In his submissions in court Mr. Mwangi, counsel for the accused, told the court that the accused’s medical condition has continued to worsen while in custody; that the accused has brought up new evidence in support of his innocence and the court should be reluctant to deny the accused bond in the light of the new evidence; that the Director of Public Prosecutions (DPP) has not responded to the issues raised in the affidavits and that the least the DPP could have done is to investigation the new evidence. Mr. Mwangi submitted that the prosecution has not advanced compelling reasons to deny the accused bond. He urged the court to review its earlier orders and admit the accused to bond.
Mr. Mwangi cited Article 49 (1) (h) of the Constitution and submitted the following three authorities in support of the application, namely:
Criminal Application No. 399 of 2012 Job K. Musoni v. Republic [2012] eKLR
Aboud Rogo Mohamed v. Republic [2011] eKLR
Misc. Criminal Application No. 55 of 2014 R v. Diana Suleiman Said and Another [2014]eKLR
The application is opposed. Ms Macharia, the prosecution counsel, submitted that the circumstances of this case have not charged to warrant review of the orders of this court; that the accused is being held at remand prison, a government institution and can attend medical services in Kenyatta National Hospital and that the accused has not demonstrated that he has been denied such services. Counsel submitted that the three affidavits have not been verified through cross examination and should not be admitted in this application. Counsel asked the court to decline granting this application until such time after the witnesses under protection have testified.

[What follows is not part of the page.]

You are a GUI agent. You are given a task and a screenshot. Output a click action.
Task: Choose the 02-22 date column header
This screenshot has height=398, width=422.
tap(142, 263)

Mr. Kironji for the victim family also opposed the application stating that there are no new facts to warrant review because the court considered the medical history of the accused before making its determination to deny the accused bond; that the documents attached to the application are dated before the orders being sought to be reviewed were made and that bail is not an absolute right and can be limited to protect the rights of others. Counsel cited The Republic v. Gorman and Others [2004] AHRLR 141 (GhSC 2004) in his submission that presumption of innocence has nothing to do with right to bail and that by being denied bail does not mean that an accused person has been denied right to be presumed innocent.
Mr. Kironji further submitted that the accused has not reported the alleged threats to his life while in custody to any authority and to bring such allegations before the court in the manner in which he has is an abuse of this courts process. Counsel raised issue with the competence of the doctors whose reports on the accused’s medical condition are attached to the application as deposed in the affidavit of Ann Karimi Manyara.

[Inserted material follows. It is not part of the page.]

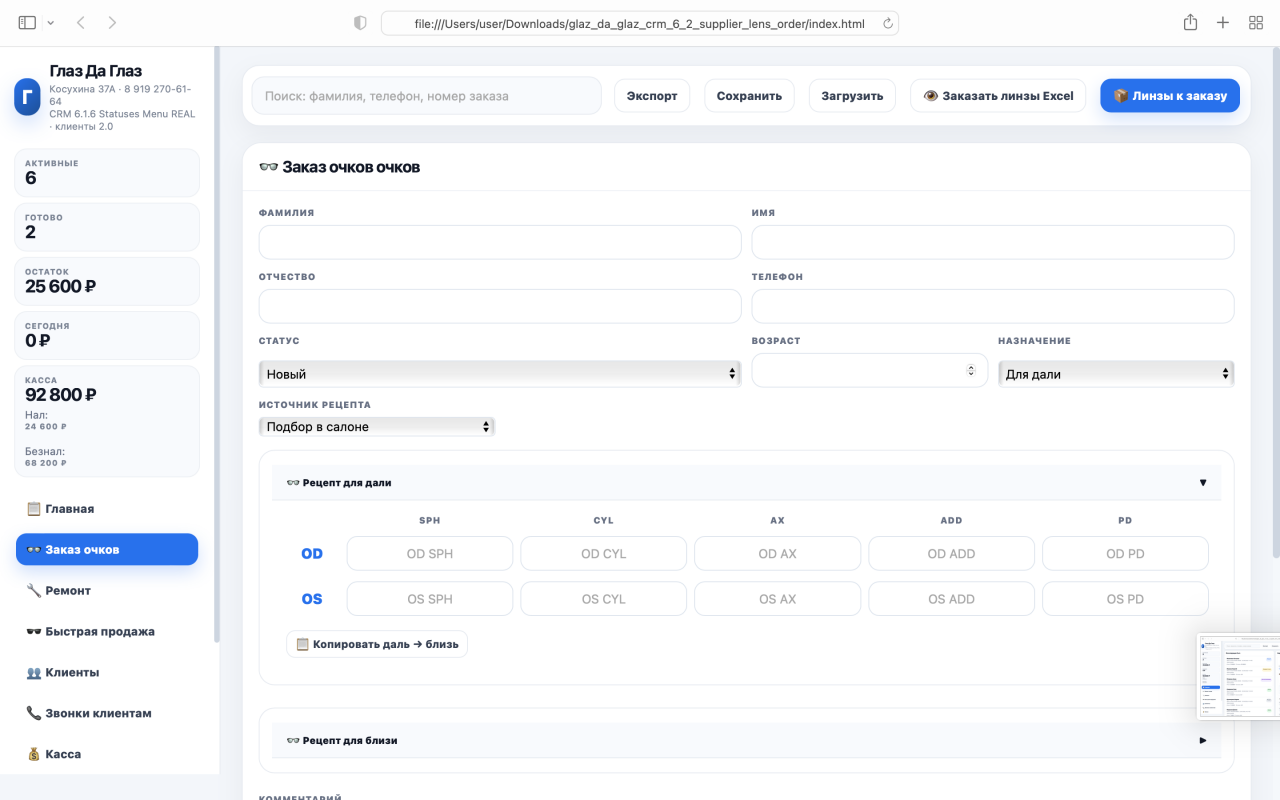Reload the page via address bar icon

886,23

In response, Mr. Mwangi submitted that the accused has no say in respect of the competence of doctors and that any issues on their competence ought to be directed at the relevant Licensing Board. Counsel further submitted that the presumption of innocence of an accused person is the very basis for admission to bail. He submitted that the prosecution counsel has not made a formal application to expunge the affidavits from record.
I have carefully read and considered the application and the supporting affidavits, the replying affidavits and the oral submissions made in court by all the counsels for all the parties. I have noted that, and this escaped attention of the court, Mr. Mwangi, advocate brought this application on behalf of the accused. He did not address the court as to the change of representation given that during the previous hearing of the earlier application for bail, the firm of Ms Wasonga Kimakia & Associates represented the accused. For completeness of the record, I believe the accused or his advocate will clear the air as to the issue of representation.
During the previous application, the accused attached evidence in form of medical records and notes to support the issue of his medical condition. These included documents from Shalom Hospital, Aga Khan Hospital, GK Remand Prison Health Facility and Kenyatta National Hospital. All these show that the accused had been medically attended to in these hospitals due to his medical condition. This court also noted that at that time he walked with aid of crutches. The issue of the accused’s medical condition is therefore not a new matter. This court made a determination of that application and pronounced itself in its ruling delivered on 23rd November 2015. The court specifically made reference to accused’s medical condition and noted that this condition can and will be attended to while the accused is in custody. I have noted that the accused states that his deteriorating medical condition can be confirmed by Prison Authorities. He however did not attach any report to support this. I have seen a document dated 20th November 2015 from one Joshua Omboki of GK Remand Prison Medical Facility request “To whom it may concern” that measures are put in place to enable the accused manage his health by attending physiotherapy sessions while out of custody. I have also noted another letter dated 19th November 2015 from Dr. Abunga of Kenyatta National Hospital recommending that the accused be allowed to attend clinics on a non-restricted environment. These two documents were prepared before the court gave its ruling on 23rd November 2015. The issues of accused’s medical condition had been presented to this court and the same had been considered and had informed the decision of this court. This court recalls, and this is on record, Counsel for the accused then informing the court that the accused was attending physiotherapy at Kenyatta National Hospital the only hitch being that the doctors were on strike at that time and therefore the accused could not access medical services. This court has not been given anything to show that there are difficulties in accessing physiotherapy at Kenyatta National Hospital or any other health facility while the accused is in custody.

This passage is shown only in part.